● **PROMPT 1**:
In the Google Hangouts discussion below, which codec does Hangouts use in Chrome?
● **PROMPT 2**:
Please copy word for word the part of the Google Hangouts discussion from "Yes, you are" to "are my own)".
*** Opening of PAGE EXCERPT ***
What's wrong with Google Hangouts? (I don't have any perspective, just asking)


Hangout's encoding also it's a real performance hog because most devices don't support H.264 in hardware. Every time I'm in a hangout the fans come on and the battery rapidly drops towards zero.


Most devices DO support H.264 encoding. Hangouts however uses VP9 in Chrome and that's not HW accelerated. If you use Safari on Mac it'll switch to H264 and that will stress CPU less.


I'd love to see someone do the math how much CO2 is Google unnecessarily produce by enforcing VP9 because they are fussy about licensing fees.

I've tried to run 4K60 VP9 (and h.265 for that matter) video from youtube on the latest top spec MacBook Pro and it's completely impossible to watch. Transcoded to h.264 and computer barely gets warm.


Maybe you could rephrase that. How many years of human progress and CO2 emissions have been caused by the uncooperative licensing situation caused by these software patent owners?


Well by that logic we can ask anyone for free stuff and point at CO2. Google is not giving away their data for free, the lend it to you.


> I'd love to see someone do the math how much CO2 is Google unnecessarily produce by enforcing VP9 because they are fussy about licensing fees.

It would definitely be an interesting way to look at how bad software patents are for our society. It's not Google's fault (though they do participate in this system) that good technology had been locked away only to be used by proprietary software.


Well Google want something for free, why can't I get stuff from Google for free? Like, not rent their data, but actually browse their index properly (remember, verbatim && date search has been removed and it's likely to get even worse).


Not sure what that has to do with a discussion about why Google uses a non-patented codec rather than a patented one. What access Google gives their users is not a factor, and is a non-sequitur.

But also I think you're missing the point of free software if you want to limit usage of free software based on your personal value judgement of a company. That's antithetical to free software.


It has exactly the same problem in Safari on mac in my experience. Battery is dead in about 10 minutes.


Yes, you are of course right. Confused the two.


Hangouts Meet fixes this. I believe they try to pick a codex per system that is supported in hardware (rather than using VP9 whenever it could).

(I work for G, opinions are my own)
*** Close of PAGE EXCERPT ***
*** Opening of SOURCE MATERIAL ***
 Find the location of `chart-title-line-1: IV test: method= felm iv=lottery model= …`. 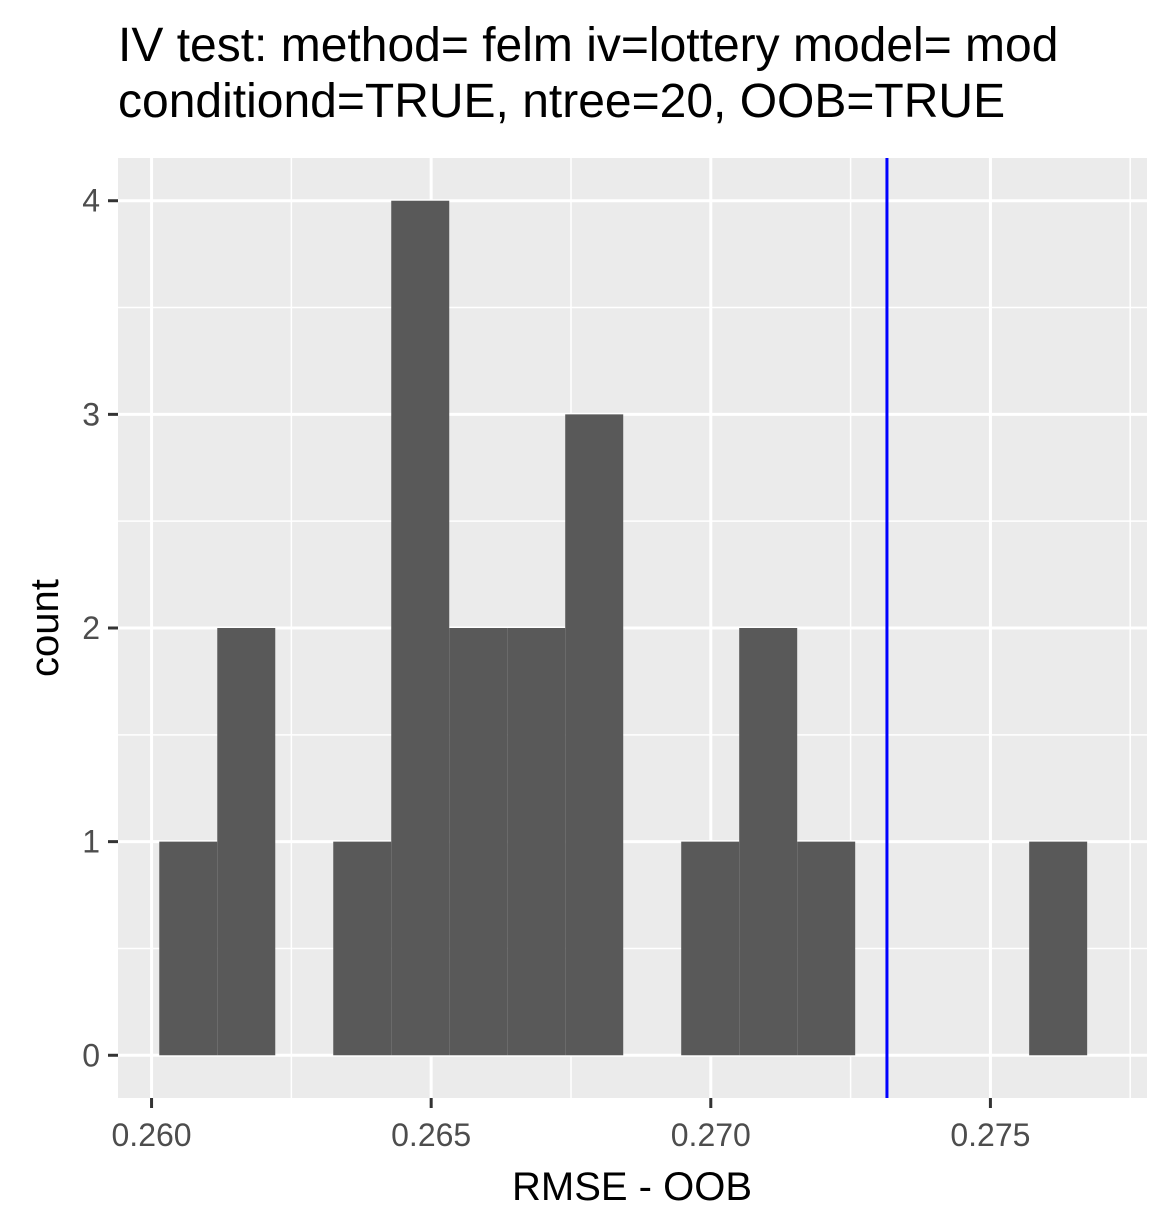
*** Close of SOURCE MATERIAL ***
● **ANSWER SECTION 1**:
VP9.

● **ANSWER SECTION 2**:
Yes, you are of course right. Confused the two.


Hangouts Meet fixes this. I believe they try to pick a codex per system that is supported in hardware (rather than using VP9 whenever it could).

(I work for G, opinions are my own)